§ **EXERCISE**
Write out the entries below word for word, starting at the line that contains "Click the chevron" and ending at the line that contains "Action: point(595,17)", with both of those lines included.

§ **GIVEN RECORDS**
===============

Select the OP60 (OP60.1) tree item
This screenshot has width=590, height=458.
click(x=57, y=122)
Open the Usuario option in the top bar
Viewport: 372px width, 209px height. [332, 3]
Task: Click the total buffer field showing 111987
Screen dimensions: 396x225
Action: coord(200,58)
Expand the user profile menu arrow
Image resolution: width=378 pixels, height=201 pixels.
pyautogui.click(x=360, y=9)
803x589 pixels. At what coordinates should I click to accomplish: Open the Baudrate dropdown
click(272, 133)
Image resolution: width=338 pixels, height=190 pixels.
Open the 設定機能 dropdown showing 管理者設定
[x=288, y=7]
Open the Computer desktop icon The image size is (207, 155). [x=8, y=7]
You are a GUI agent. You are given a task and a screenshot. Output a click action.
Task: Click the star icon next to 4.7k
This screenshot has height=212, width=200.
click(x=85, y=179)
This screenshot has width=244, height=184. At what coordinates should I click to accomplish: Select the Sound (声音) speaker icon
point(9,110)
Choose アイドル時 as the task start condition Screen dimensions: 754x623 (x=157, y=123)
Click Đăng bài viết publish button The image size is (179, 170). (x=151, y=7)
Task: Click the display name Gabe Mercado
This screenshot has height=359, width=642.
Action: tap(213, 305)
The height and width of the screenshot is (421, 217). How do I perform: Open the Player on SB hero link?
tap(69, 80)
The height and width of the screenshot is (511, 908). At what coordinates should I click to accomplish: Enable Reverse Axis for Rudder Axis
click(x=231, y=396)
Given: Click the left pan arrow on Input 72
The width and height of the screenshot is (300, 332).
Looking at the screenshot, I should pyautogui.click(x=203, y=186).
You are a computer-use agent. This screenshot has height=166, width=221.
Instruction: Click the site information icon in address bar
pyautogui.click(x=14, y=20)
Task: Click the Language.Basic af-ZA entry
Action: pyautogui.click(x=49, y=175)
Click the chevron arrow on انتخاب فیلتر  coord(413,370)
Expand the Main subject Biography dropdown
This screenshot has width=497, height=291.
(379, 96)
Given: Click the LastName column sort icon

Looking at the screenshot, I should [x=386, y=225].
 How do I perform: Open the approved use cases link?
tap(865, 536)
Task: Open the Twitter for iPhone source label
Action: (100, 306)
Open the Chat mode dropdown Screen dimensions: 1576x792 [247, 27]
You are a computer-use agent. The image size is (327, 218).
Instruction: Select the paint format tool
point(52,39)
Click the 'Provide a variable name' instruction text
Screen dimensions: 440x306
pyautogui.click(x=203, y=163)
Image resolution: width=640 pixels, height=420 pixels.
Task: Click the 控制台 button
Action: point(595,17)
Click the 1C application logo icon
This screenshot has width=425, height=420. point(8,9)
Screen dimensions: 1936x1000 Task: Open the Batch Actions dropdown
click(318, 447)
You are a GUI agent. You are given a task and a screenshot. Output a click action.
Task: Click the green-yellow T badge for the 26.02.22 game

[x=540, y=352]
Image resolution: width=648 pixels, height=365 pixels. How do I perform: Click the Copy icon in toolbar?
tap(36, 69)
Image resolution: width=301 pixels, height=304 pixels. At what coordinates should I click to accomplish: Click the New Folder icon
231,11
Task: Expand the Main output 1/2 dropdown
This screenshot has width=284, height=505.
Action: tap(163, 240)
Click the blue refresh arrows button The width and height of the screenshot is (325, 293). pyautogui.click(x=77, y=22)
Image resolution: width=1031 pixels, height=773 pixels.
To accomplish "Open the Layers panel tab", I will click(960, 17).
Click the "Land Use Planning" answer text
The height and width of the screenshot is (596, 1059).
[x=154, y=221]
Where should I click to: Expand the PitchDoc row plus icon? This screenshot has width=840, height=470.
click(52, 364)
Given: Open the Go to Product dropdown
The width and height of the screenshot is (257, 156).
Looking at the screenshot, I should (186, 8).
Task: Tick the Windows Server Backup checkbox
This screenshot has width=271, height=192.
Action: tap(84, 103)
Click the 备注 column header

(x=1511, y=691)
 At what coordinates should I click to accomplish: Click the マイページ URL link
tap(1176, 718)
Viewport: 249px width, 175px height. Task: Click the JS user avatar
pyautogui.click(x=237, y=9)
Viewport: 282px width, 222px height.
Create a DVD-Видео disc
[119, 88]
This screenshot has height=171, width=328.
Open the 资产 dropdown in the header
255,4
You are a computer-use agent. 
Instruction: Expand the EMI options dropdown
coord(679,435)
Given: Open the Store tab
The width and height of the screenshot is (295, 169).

===============

§ **RIGHT ANSWER**
Click the chevron arrow on انتخاب فیلتر  coord(413,370)
Expand the Main subject Biography dropdown
This screenshot has width=497, height=291.
(379, 96)
Given: Click the LastName column sort icon

Looking at the screenshot, I should [x=386, y=225].
 How do I perform: Open the approved use cases link?
tap(865, 536)
Task: Open the Twitter for iPhone source label
Action: (100, 306)
Open the Chat mode dropdown Screen dimensions: 1576x792 [247, 27]
You are a computer-use agent. The image size is (327, 218).
Instruction: Select the paint format tool
point(52,39)
Click the 'Provide a variable name' instruction text
Screen dimensions: 440x306
pyautogui.click(x=203, y=163)
Image resolution: width=640 pixels, height=420 pixels.
Task: Click the 控制台 button
Action: point(595,17)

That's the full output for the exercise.